What to produce: Print every record below exactly as it stands.

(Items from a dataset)
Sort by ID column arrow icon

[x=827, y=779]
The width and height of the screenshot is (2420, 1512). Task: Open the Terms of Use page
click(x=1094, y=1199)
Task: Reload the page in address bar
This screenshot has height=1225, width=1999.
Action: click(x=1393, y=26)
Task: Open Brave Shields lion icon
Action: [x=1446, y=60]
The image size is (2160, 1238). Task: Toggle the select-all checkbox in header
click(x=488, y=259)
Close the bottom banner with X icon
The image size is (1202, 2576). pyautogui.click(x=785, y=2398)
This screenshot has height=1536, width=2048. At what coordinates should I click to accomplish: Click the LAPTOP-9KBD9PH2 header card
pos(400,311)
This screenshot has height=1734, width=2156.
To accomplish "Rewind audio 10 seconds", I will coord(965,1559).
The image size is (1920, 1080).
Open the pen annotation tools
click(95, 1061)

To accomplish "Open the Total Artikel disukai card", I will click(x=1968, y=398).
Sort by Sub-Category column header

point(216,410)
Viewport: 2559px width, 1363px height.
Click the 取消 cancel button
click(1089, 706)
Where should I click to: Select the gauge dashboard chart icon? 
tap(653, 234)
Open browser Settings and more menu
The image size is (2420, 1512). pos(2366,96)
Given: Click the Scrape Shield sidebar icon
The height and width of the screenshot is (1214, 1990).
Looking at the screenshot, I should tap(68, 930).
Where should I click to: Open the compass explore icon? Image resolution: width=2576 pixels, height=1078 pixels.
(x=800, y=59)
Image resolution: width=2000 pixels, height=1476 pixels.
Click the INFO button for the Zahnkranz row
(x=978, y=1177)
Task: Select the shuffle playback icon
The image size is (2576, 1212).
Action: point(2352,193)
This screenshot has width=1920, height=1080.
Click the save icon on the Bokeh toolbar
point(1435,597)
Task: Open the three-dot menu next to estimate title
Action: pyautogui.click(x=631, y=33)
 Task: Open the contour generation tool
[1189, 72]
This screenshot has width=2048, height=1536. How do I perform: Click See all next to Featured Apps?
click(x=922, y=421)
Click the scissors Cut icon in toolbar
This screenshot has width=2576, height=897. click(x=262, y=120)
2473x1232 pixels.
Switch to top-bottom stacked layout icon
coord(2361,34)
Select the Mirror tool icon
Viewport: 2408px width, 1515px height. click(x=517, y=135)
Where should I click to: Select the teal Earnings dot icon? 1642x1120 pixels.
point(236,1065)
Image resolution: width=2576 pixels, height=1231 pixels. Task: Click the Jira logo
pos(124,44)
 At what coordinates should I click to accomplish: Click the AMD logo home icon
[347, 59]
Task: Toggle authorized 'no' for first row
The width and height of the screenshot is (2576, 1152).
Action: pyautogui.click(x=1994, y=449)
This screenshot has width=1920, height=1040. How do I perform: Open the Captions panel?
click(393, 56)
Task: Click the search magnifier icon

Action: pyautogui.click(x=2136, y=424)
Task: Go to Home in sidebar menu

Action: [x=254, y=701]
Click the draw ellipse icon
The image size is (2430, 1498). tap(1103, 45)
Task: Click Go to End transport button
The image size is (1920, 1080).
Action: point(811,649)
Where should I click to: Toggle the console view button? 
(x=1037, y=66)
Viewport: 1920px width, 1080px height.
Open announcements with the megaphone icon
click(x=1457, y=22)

Response to the task:
Sort by ID column arrow icon

[x=827, y=779]
The width and height of the screenshot is (2420, 1512). Task: Open the Terms of Use page
click(x=1094, y=1199)
Task: Reload the page in address bar
This screenshot has height=1225, width=1999.
Action: click(x=1393, y=26)
Task: Open Brave Shields lion icon
Action: [x=1446, y=60]
The image size is (2160, 1238). Task: Toggle the select-all checkbox in header
click(x=488, y=259)
Close the bottom banner with X icon
The image size is (1202, 2576). pyautogui.click(x=785, y=2398)
This screenshot has height=1536, width=2048. At what coordinates should I click to accomplish: Click the LAPTOP-9KBD9PH2 header card
pos(400,311)
This screenshot has height=1734, width=2156.
To accomplish "Rewind audio 10 seconds", I will coord(965,1559).
The image size is (1920, 1080).
Open the pen annotation tools
click(95, 1061)

To accomplish "Open the Total Artikel disukai card", I will click(x=1968, y=398).
Sort by Sub-Category column header

point(216,410)
Viewport: 2559px width, 1363px height.
Click the 取消 cancel button
click(1089, 706)
Where should I click to: Select the gauge dashboard chart icon? 
tap(653, 234)
Open browser Settings and more menu
The image size is (2420, 1512). pos(2366,96)
Given: Click the Scrape Shield sidebar icon
The height and width of the screenshot is (1214, 1990).
Looking at the screenshot, I should tap(68, 930).
Where should I click to: Open the compass explore icon? Image resolution: width=2576 pixels, height=1078 pixels.
(x=800, y=59)
Image resolution: width=2000 pixels, height=1476 pixels.
Click the INFO button for the Zahnkranz row
(x=978, y=1177)
Task: Select the shuffle playback icon
The image size is (2576, 1212).
Action: point(2352,193)
This screenshot has width=1920, height=1080.
Click the save icon on the Bokeh toolbar
point(1435,597)
Task: Open the three-dot menu next to estimate title
Action: pyautogui.click(x=631, y=33)
 Task: Open the contour generation tool
[1189, 72]
This screenshot has width=2048, height=1536. How do I perform: Click See all next to Featured Apps?
click(x=922, y=421)
Click the scissors Cut icon in toolbar
This screenshot has width=2576, height=897. click(x=262, y=120)
2473x1232 pixels.
Switch to top-bottom stacked layout icon
coord(2361,34)
Select the Mirror tool icon
Viewport: 2408px width, 1515px height. click(x=517, y=135)
Where should I click to: Select the teal Earnings dot icon? 1642x1120 pixels.
point(236,1065)
Image resolution: width=2576 pixels, height=1231 pixels. Task: Click the Jira logo
pos(124,44)
 At what coordinates should I click to accomplish: Click the AMD logo home icon
[347, 59]
Task: Toggle authorized 'no' for first row
The width and height of the screenshot is (2576, 1152).
Action: pyautogui.click(x=1994, y=449)
This screenshot has width=1920, height=1040. How do I perform: Open the Captions panel?
click(393, 56)
Task: Click the search magnifier icon

Action: pyautogui.click(x=2136, y=424)
Task: Go to Home in sidebar menu

Action: [x=254, y=701]
Click the draw ellipse icon
The image size is (2430, 1498). tap(1103, 45)
Task: Click Go to End transport button
The image size is (1920, 1080).
Action: point(811,649)
Where should I click to: Toggle the console view button? 
(x=1037, y=66)
Viewport: 1920px width, 1080px height.
Open announcements with the megaphone icon
click(x=1457, y=22)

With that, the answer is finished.